Data excerpts:

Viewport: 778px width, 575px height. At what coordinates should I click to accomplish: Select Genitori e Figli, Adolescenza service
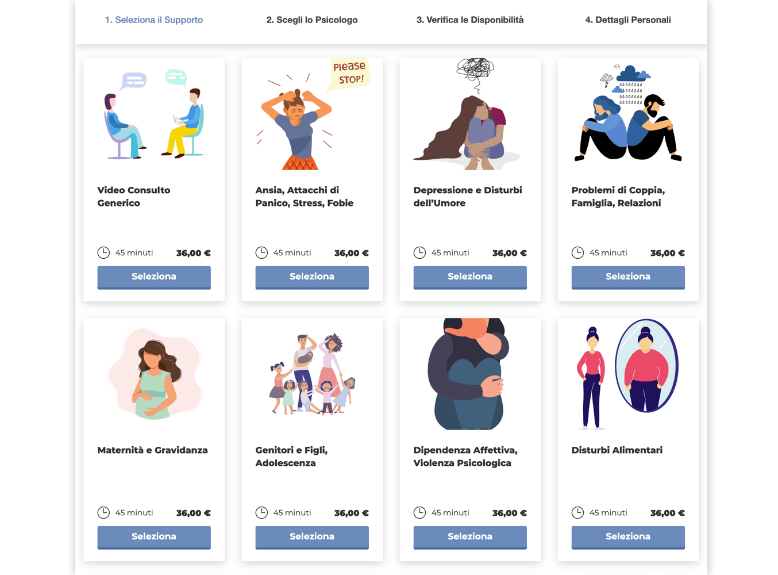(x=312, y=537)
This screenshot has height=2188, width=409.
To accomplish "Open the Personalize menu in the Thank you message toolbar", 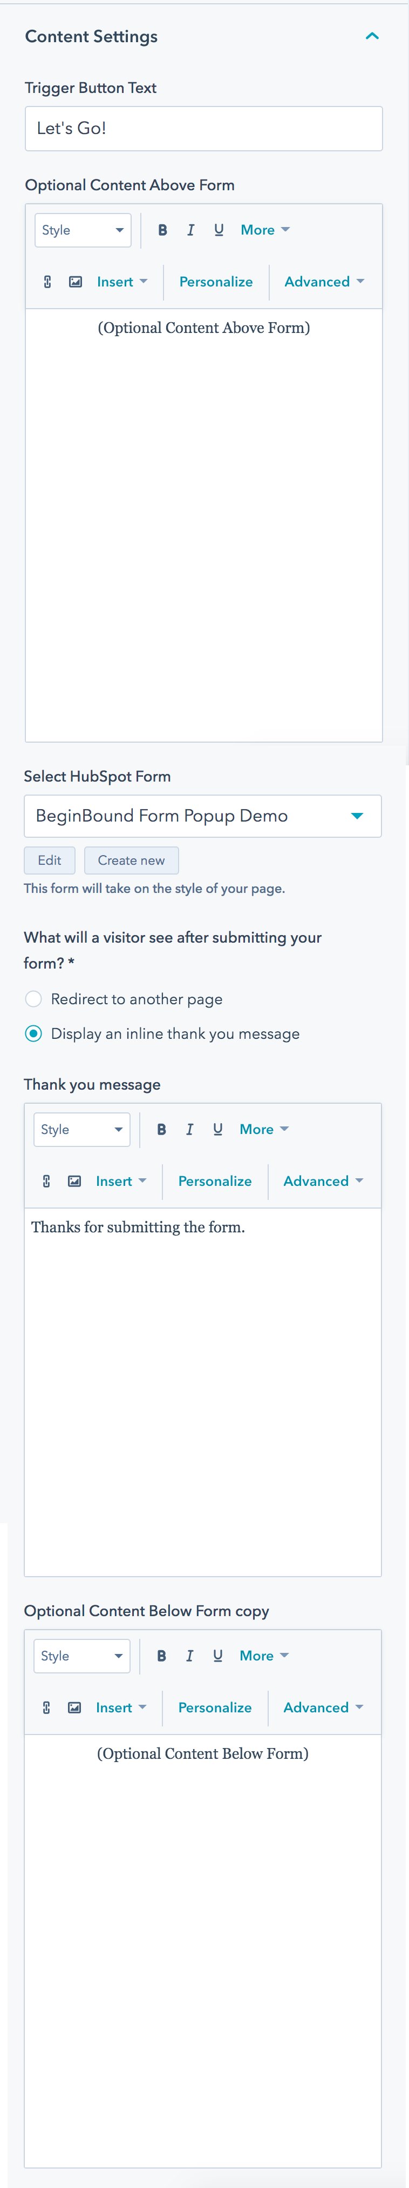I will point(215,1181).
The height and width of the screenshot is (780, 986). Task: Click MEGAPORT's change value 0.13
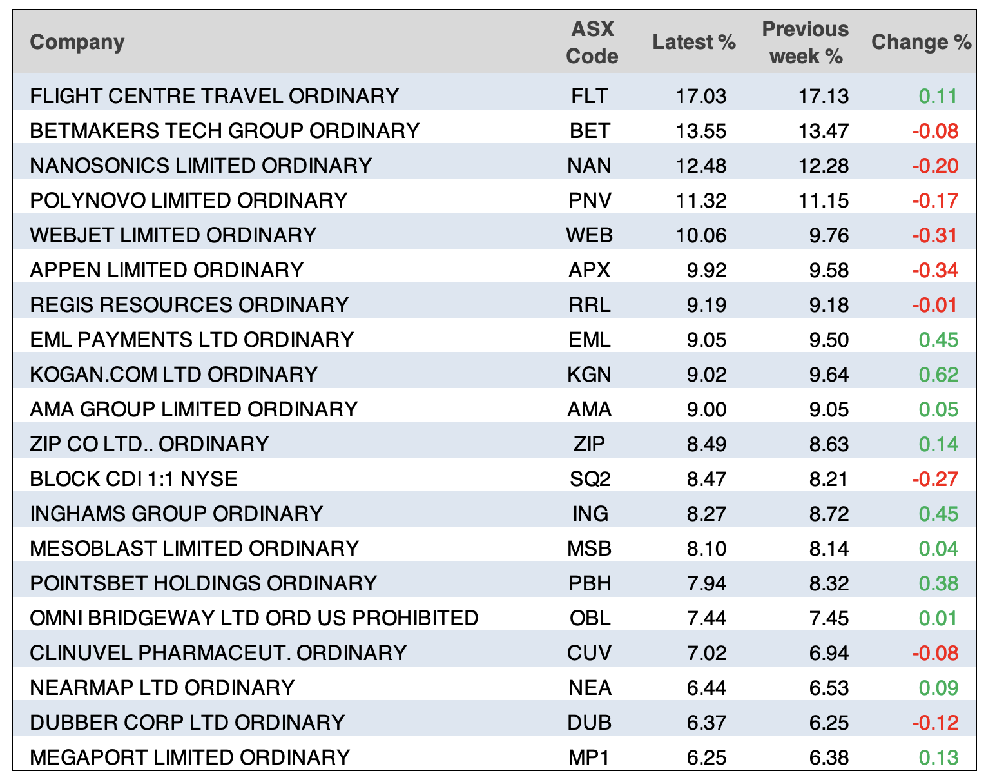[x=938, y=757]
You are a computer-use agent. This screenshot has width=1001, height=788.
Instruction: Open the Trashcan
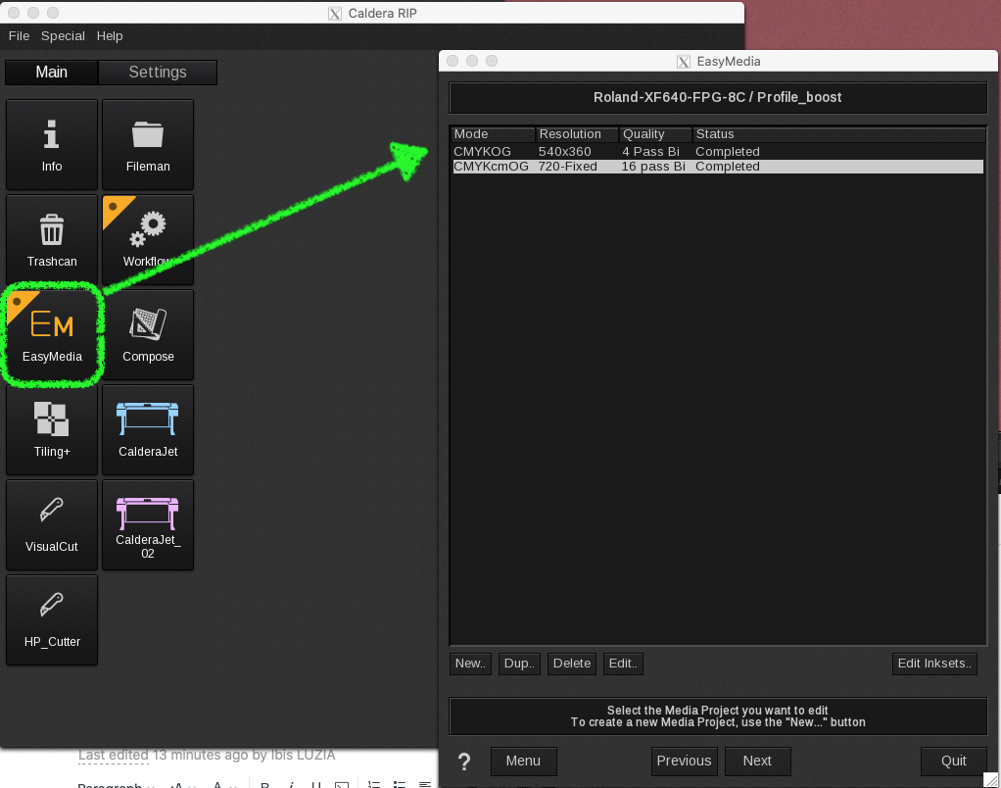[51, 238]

▶ [Work required] Write out the lines beginning at the line with "The height and" and ending at the last line of the entries. Include no pictures.

▶ [Expected output]
The height and width of the screenshot is (780, 986). Task: Click MEGAPORT's change value 0.13
[x=938, y=757]
You are a computer-use agent. This screenshot has width=1001, height=788.
Instruction: Open the Trashcan
[51, 238]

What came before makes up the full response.